I purchased a set of ss brake lines for my mark 5...they did not come with new banjo bolts. The banjo bolts are not available from VW w/o purchasing the whole brake line. I cannot get the sized washer off the old lines due to the supplied washer being shrunk fit over the threads. Does anyone know the size and thread of these front brake banjo bolts...2007 MK5 Rabbit..2.5...thanks


----------



## spitpilot (Feb 14, 2000)

*Re: brake banjo bolts (Hornet49)*

I swapped out my calipers..and just reused the copper washers...no issues...inspect washers and if there's no embedded dirt etc they should seal up again fine....you can buy the washers...look back in archives I posted asking about this and a Vortexer replied with part # from some brake supply house...If you install bolts back in and they don't leak when you stand on the brakes a few times after bleeding...shuld be good to go...mine have been in over a year with old washers in there and they're doin fine! http://****************.com/smile/emthup.gif http://****************.com/smile/emthup.gif


----------



## Hornet49 (Jul 16, 2009)

I can't get the stock washers off the banjo bolts. They are shrunk over the bolt threads...Mike


----------



## spitpilot (Feb 14, 2000)

*Re: (Hornet49)*

I know...that's why I just reused mine and it worked fine...I always replace seals/gaskets when I take stuff apart..but these wouldn't come off, so I just reused 'em..metal crush washers don't usually develop leaks later after install..either they're clean and the sealing surfaces are clean and they seal..or there's gallin on either the washers or the sealing surfaces and they leak from the get go...so I just went for it..torque is 26 ft lbs for these..I torqued em up, bled the brakes (be aware that bleeding sequence isn't the same as for earlier VW's..or any other car I've ever owned!

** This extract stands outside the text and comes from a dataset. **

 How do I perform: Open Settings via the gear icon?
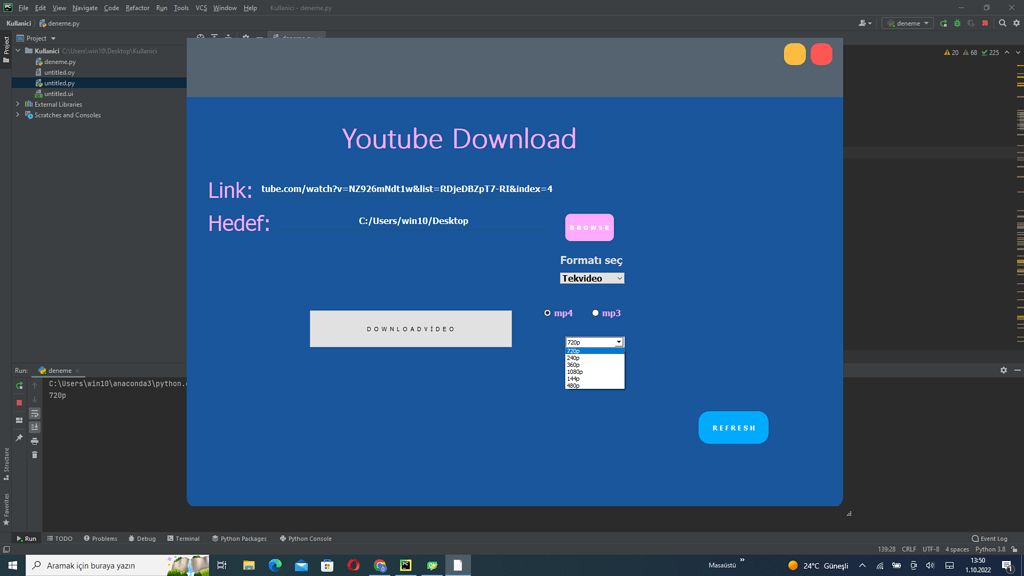click(x=1016, y=22)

) and stomped on em a few times..no leaks...been on the car for 10000 miles now with no issues..you might wanna just try it... http://****************.com/smile/emthup.gif


----------



## Hornet49 (Jul 16, 2009)

You don't understand...I can't get the first washer off to remove the banjo bolt from the old stock brake line...Mike


----------



## spitpilot (Feb 14, 2000)

*Re: (Hornet49)*

Bummer...I understand now! If you can't just unscrew it down the threads you're gonna have to take a pair of small dikes (diagonal cutter pliers) and cut the sucker off..or use a small bit in a dremel and cut it that way..without damaging the bolt threads.


----------



## Hornet49 (Jul 16, 2009)

Yeah, that's what I was thinking, I was just trying to find a better solution in case i screwed up the threads...thanks anyway...Mike


----------